Yazı Enerji ve Tabii Kaynaklar Bakanlığı tarafından yazılmıştı.Altında da Bakan olarak bilin bakalım kimin ismi vardı.

İrsen Küçük. Tarih 1975. Hesapladım.Tam tamına bundan 42 yıl önce yazılmış bir yazı.Yarım asra yakın. Bir ömür.

İrsen Küçük beyin daha düne kadar Başbakan olduğunu düşündüğümüzde O yıllarda dünyaya gelen çocukların en az 42 yılının nasıl olacağı üzerinde rol oynayan bir şahıs. Yazıyı görünce ve aklıma daha düne kadar bu şahsın Başbakan kalmak hatta Cumhurbaşkanı olmak için topluma ve bağlı bulunduğu partisine yaşattıkları aklıma gelince hiçbir siyasetçinin kendi rızası ile oturduğu makamı bırakmayacağını birkez daha teyid etmiş oldum. Tabii ondan medet umanlarında onu seçmeyi....

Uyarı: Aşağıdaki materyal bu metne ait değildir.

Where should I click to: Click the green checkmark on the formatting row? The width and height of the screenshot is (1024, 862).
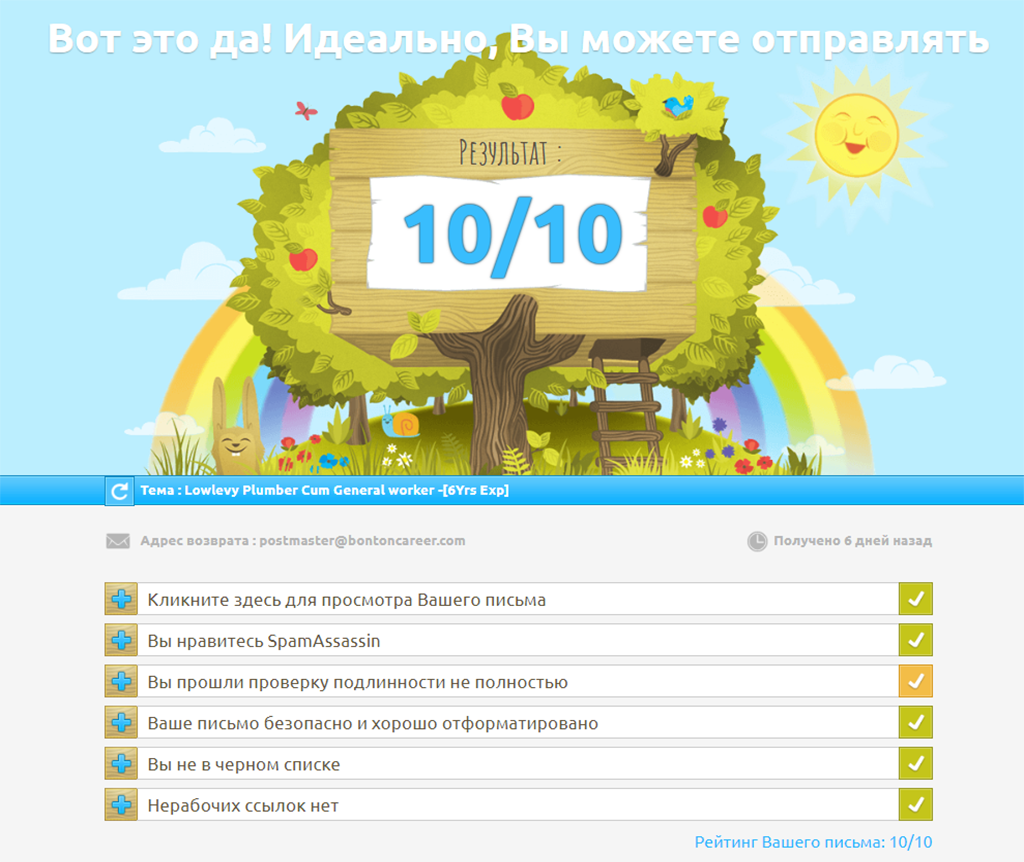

Sonra ABD’nin gelmiş geçmiş en iyi ve sevilen başkanlarından biri sayılan Sayın Bill Clintonun 2 dönem toplamda 8 yıl Başkanlıktan sonra yerini devrettiği aklıma geldi. 1990’lı yıllarda ABD siyasetinin en önemli tartışma konularından birini, seçimle göreve gelen kimselerin görev sürelerinin belirli bir zaman dilimiyle yasal yollardan kısıtlanmasını amaçlayan dönem sınırlaması düşüncesi oluşturmuştur. Buna göre belirli bir süre görev yapmış bir yasama üyesi, yasada belirtilen azami görev süresini tamamladıktan sonra seçimlerde tekrar aday olamayacaktır Seçilmiş kimselere getirilmesi arzulanan dönem sınırlamasının arkasındaki temel düşünce, vatandaşı temsil etme amacıyla göreve getirilen temsilcilerin zaman içinde kendilerine devredilen yetkiler ve güçler sayesinde sonraki seçimlerde sıradan adaylara göre daha fazla avantaja sahip olmaları, ardı ardına seçimleri kazanarak temsilcilik görevlerini bir mesleki statüye ve kariyere dönüştürmeleriydi. Dönem sınırlaması uygulaması sayesinde seçilmişlerin kendilerine sağladığı imtiyazlardan ve kıdemlilik sisteminin olumsuz etkilerinden arındırılması amaçlanmaktadır.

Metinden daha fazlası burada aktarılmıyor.